A firm hired to perform high-speed rail outreach in the South Bay Area has suspended the contract of a Gilroy school board trustee facing two separate investigations by the Santa Clara County District Attorney’s Office – including one for allegedly falsifying parts of invoices totaling more than $37,000, the Dispatch has learned.
Francisco Dominguez, owner of DZ Consulting, is accused of billing the firm, Parsons, for community outreach efforts at $120 per hour that some local groups and residents say never happened.
The District Attorney’s public integrity unit is looking into whether Dominguez’s contested invoices constitute attempted grand theft, in addition to investigating claims Dominguez may have embezzled more than $50,000 from the South County Collaborative, Deputy District Attorney John Chase has said.
Parsons informed Dominguez of his suspension in a letter Monday.
“Due to allegations of irregularities in your billings on the Pacheco Pass Corridor HSR project, it is necessary that we suspend your services pending a review,” Parsons Vice President David Leverenz wrote.
A phone call to Dominguez Tuesday morning was not immediately returned.
The Dispatch obtained a copy of the letter Monday night from the California High-Speed Rail Authority, which has a $55 million contract with Parsons for outreach, engineering and environmental work related to the project’s San Jose-to-Merced segment.
Dominguez, the sole owner of his Gilroy based consulting business, is a subcontractor who signed an $80,000 contract with Parsons in February to assist with community outreach efforts.
“DZ Consulting shall immediately cease all activities to this project,” Leverenz wrote. “All payments to DZ Consulting will be reviewed. Any pending payments will be withheld during this review period.”

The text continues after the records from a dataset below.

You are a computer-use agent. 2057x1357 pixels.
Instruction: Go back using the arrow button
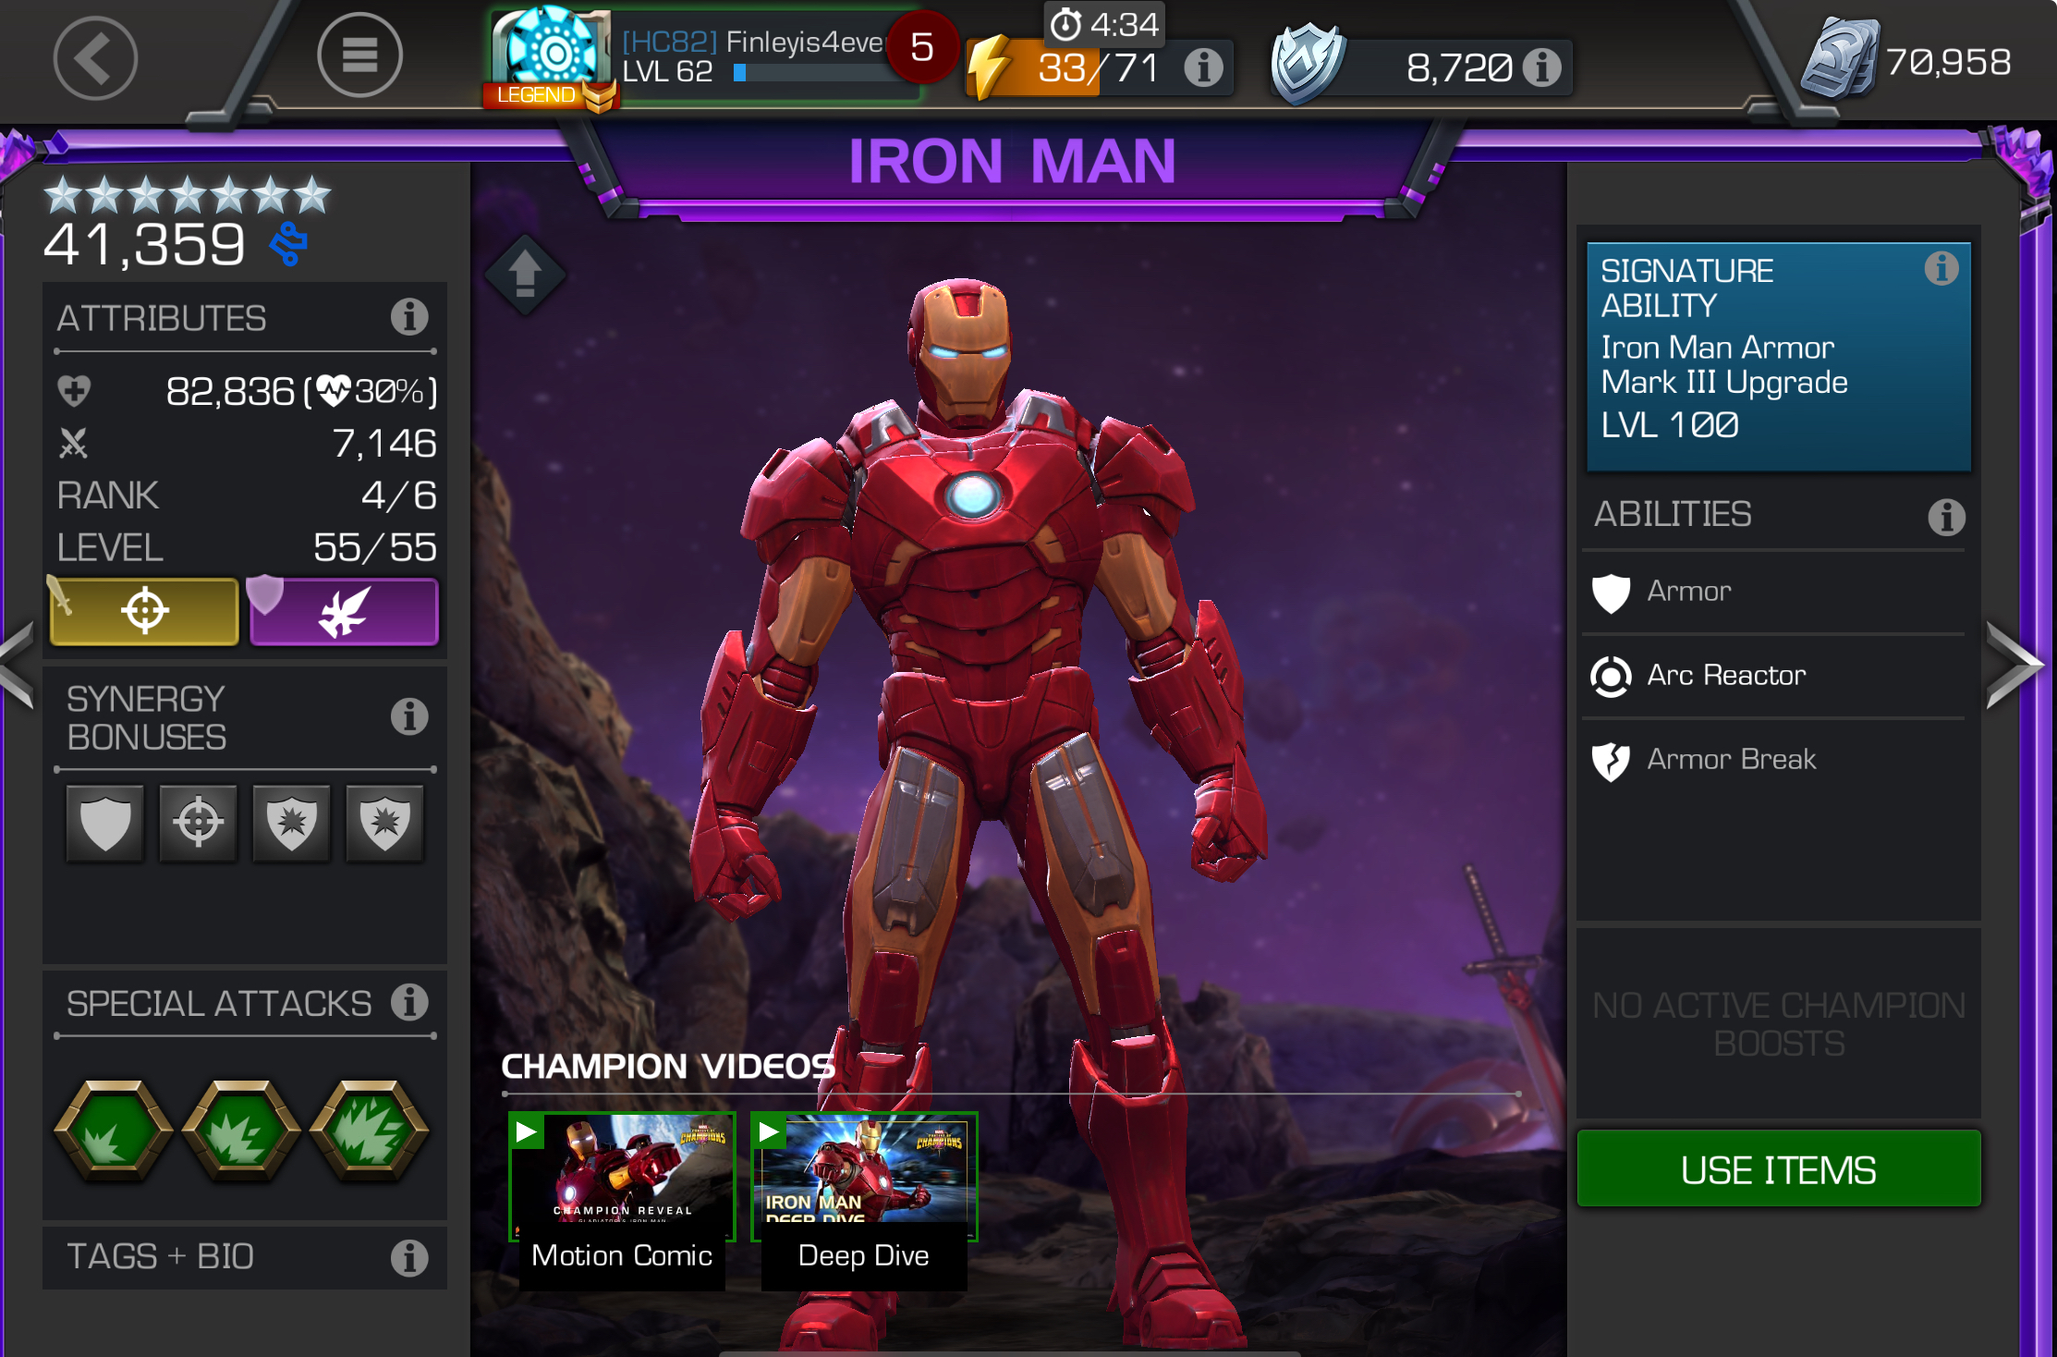(x=95, y=58)
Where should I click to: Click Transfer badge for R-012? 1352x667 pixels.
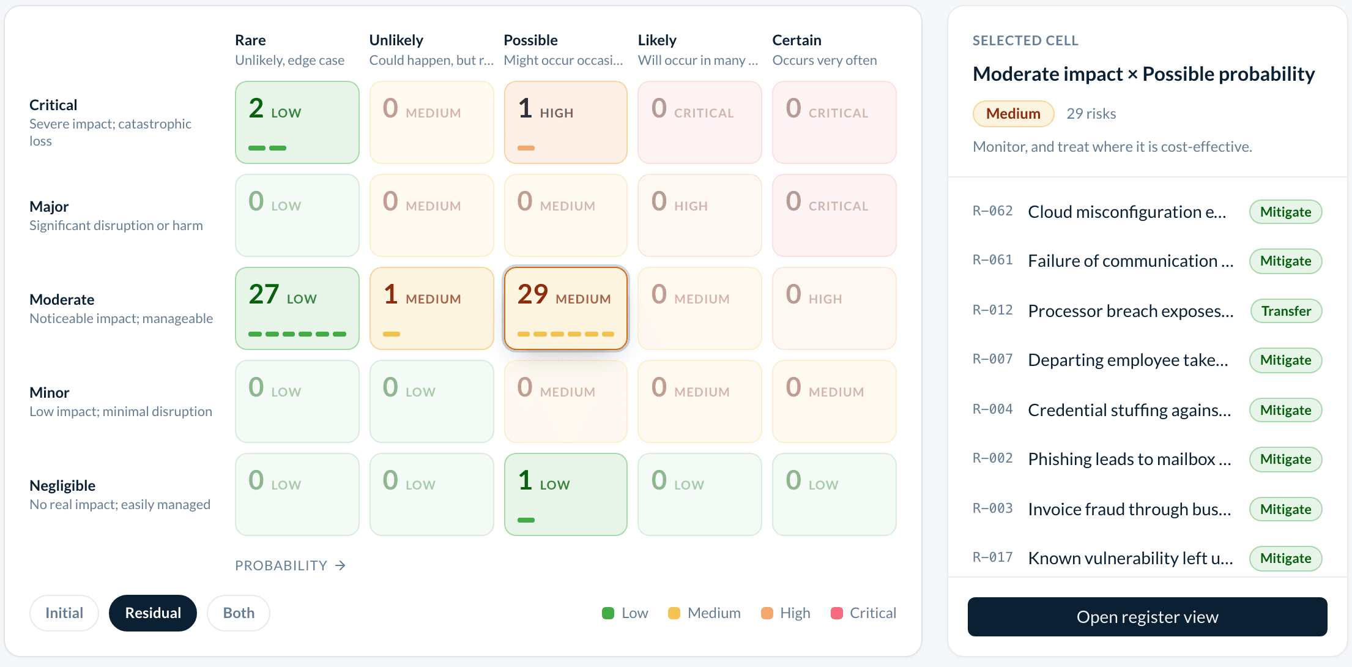[x=1286, y=311]
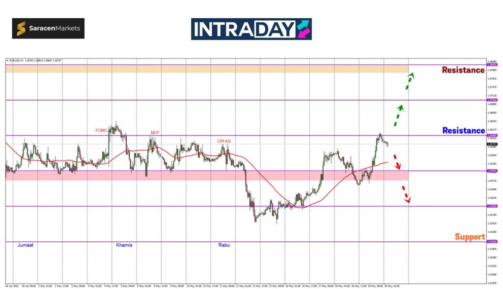Click the dark red Resistance label
Screen dimensions: 503x289
click(x=463, y=70)
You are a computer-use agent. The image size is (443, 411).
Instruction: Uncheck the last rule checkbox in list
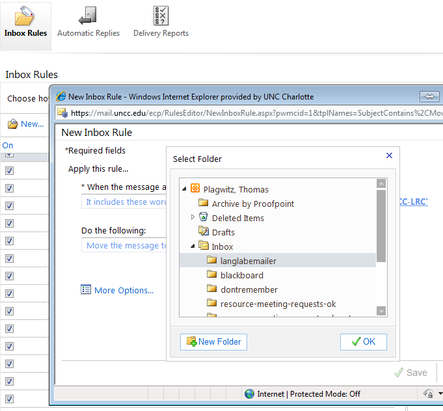(x=9, y=399)
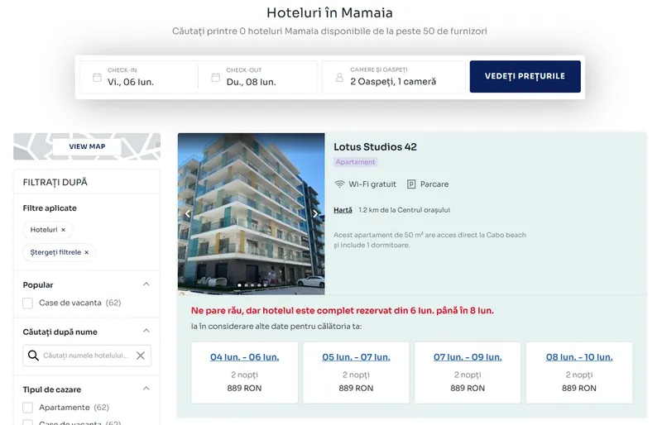Select alternative dates 04 Iun. - 06 Iun.
Viewport: 662px width, 425px height.
pos(244,357)
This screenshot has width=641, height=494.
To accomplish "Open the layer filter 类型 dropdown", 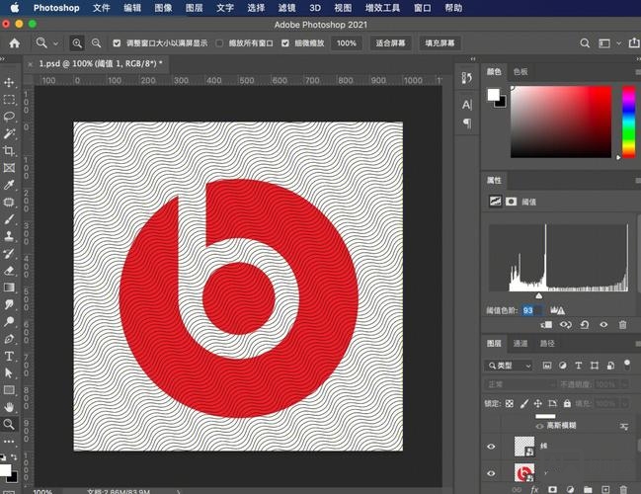I will pyautogui.click(x=511, y=366).
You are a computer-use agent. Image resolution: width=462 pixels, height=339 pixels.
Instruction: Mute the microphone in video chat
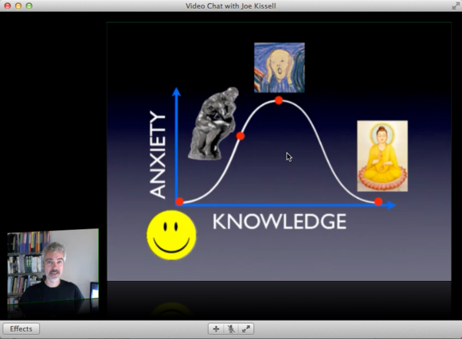coord(231,329)
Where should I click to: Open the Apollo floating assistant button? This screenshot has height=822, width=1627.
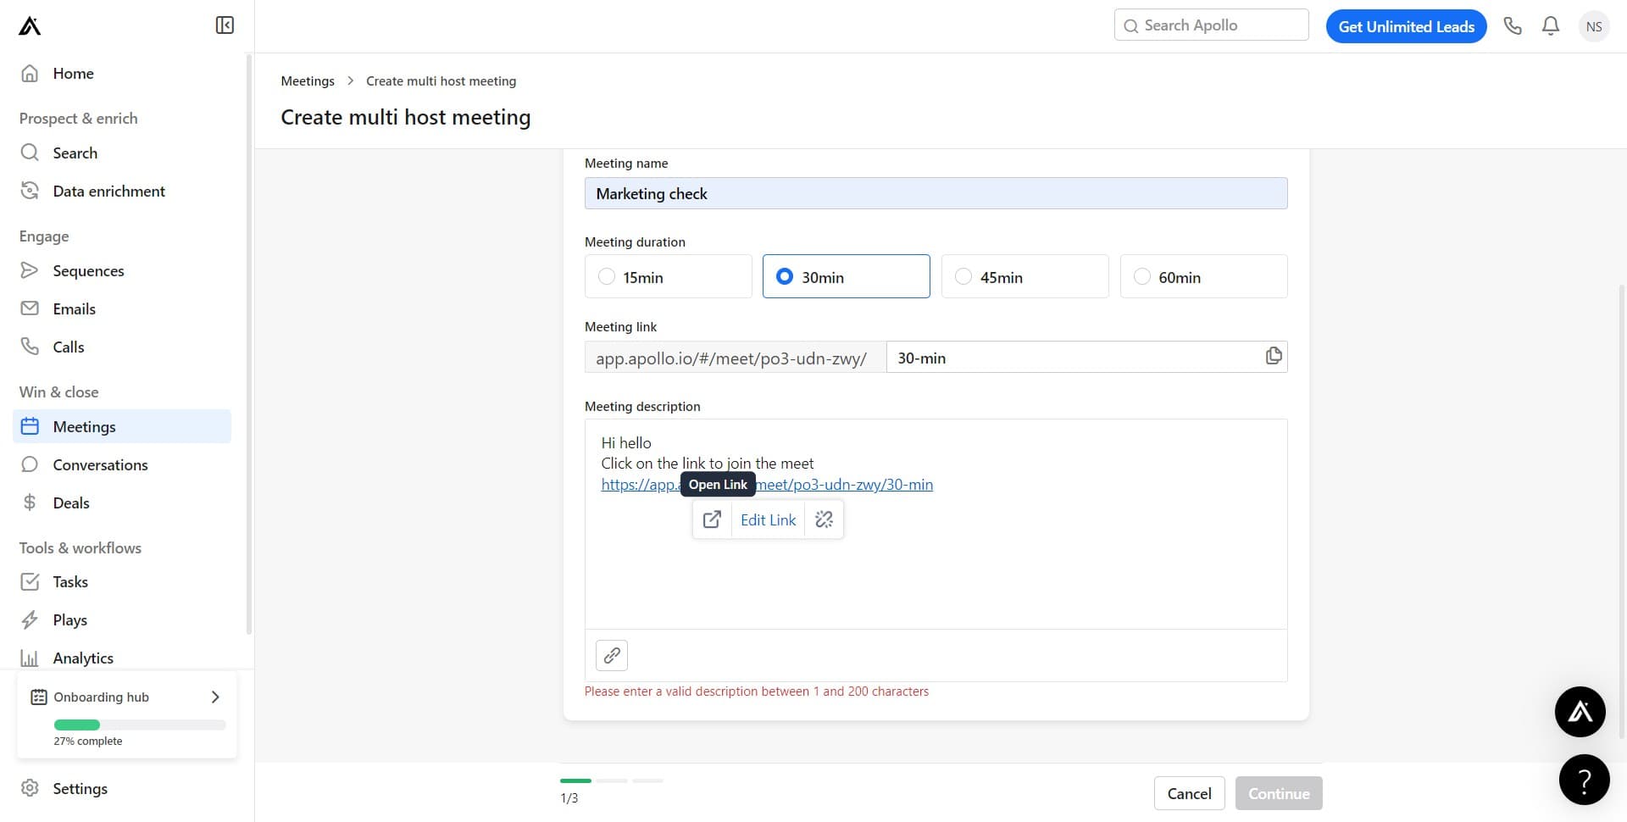pos(1580,712)
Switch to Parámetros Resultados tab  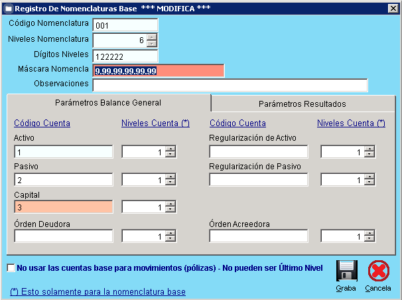302,104
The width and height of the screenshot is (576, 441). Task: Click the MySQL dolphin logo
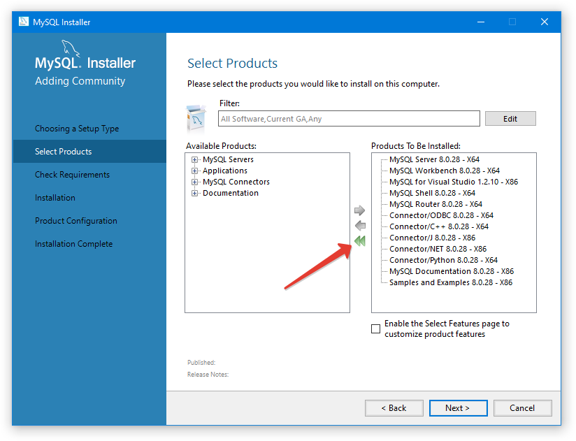[x=74, y=50]
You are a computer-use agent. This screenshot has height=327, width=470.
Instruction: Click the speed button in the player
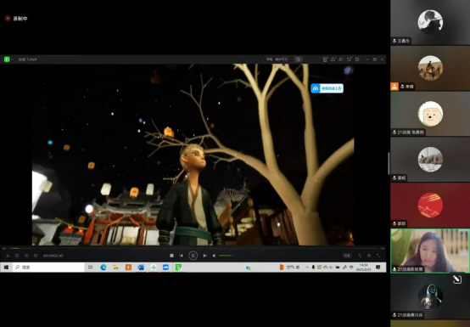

Parsons informed CSHRA officials Monday it had suspended Dominguez’s contract, according to Rail Authority spokeswoman Rachel Wall.
Since April, Dominguez has billed Parsons for $37,383, Wall said. She said Parsons released a partial payment to Dominguez last week for $6,279, the total amount the firm has paid Dominguez to date.
From April through July, Dominguez billed Parsons for meetings with groups such as the Gilroy Chamber of Commerce and Gilroy Downtown Business Association, but representatives from groups who spoke with the Dispatch said Dominguez never attended meetings or never spoke about high-speed rail.
He also charged Parsons for a dozen “one-to-one” meet-ups with South County residents who told the Dispatch they had no record of such meetings.